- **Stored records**
▬▬▬
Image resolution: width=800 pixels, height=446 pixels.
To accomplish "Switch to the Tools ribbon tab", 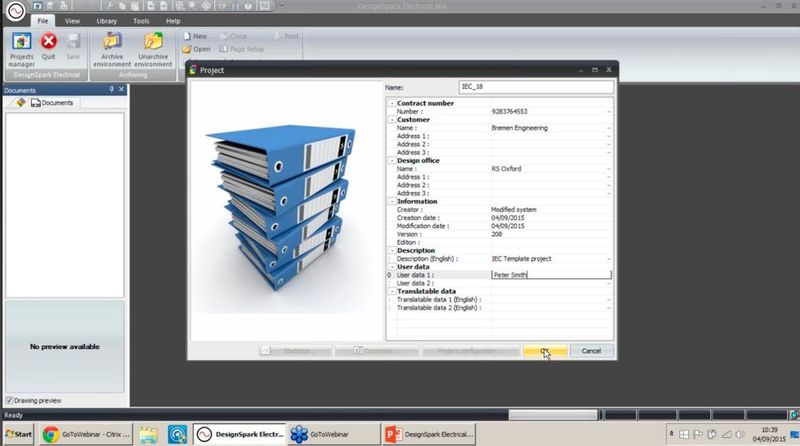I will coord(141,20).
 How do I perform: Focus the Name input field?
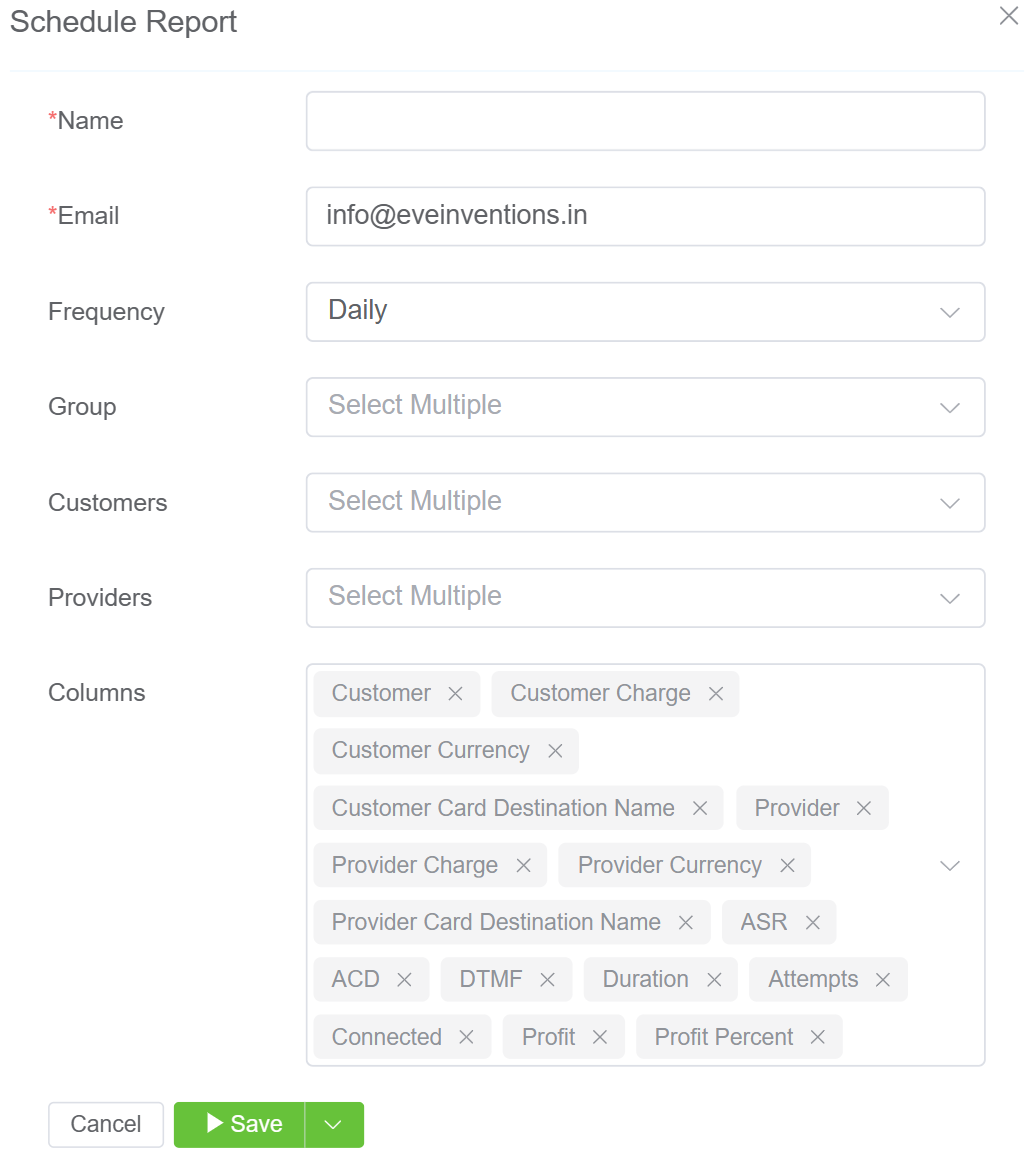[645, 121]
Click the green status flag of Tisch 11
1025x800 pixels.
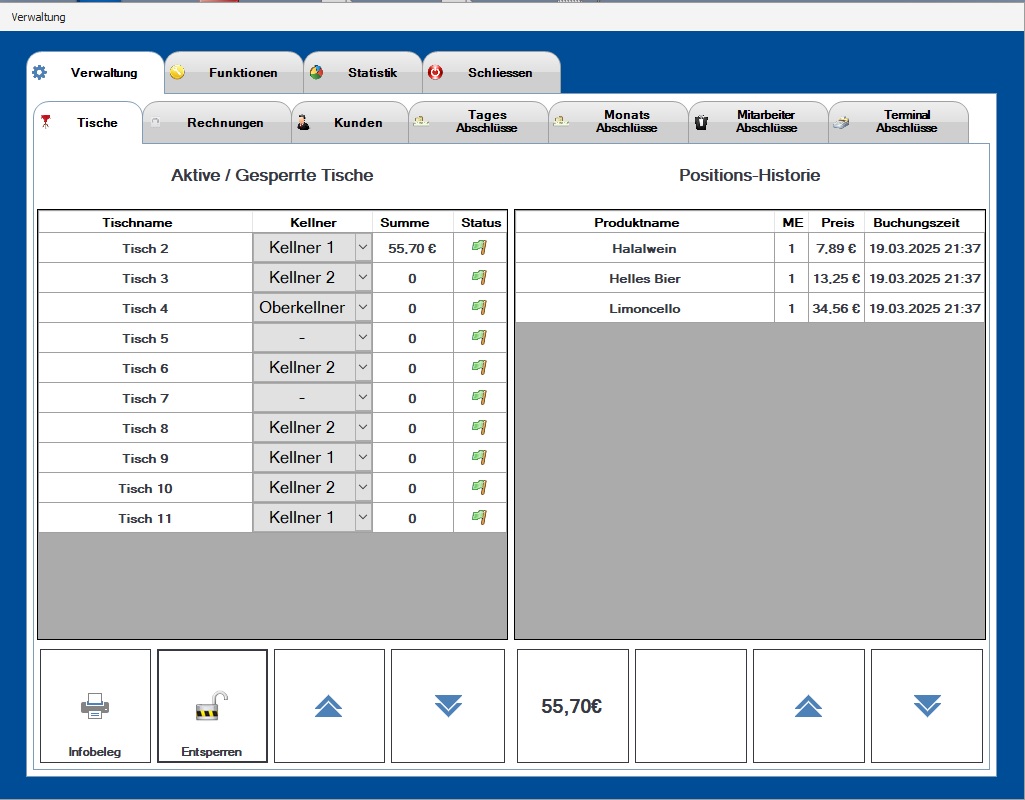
▬▬▬
- **WHAT YOU NEED TO DO**
Repeat exactly the lines from the one containing "Click the green status flag of Tisch 11" through the last line of the records above, both included, and leave out the pictures.

- **REPLY TO THE TASK**
Click the green status flag of Tisch 11
1025x800 pixels.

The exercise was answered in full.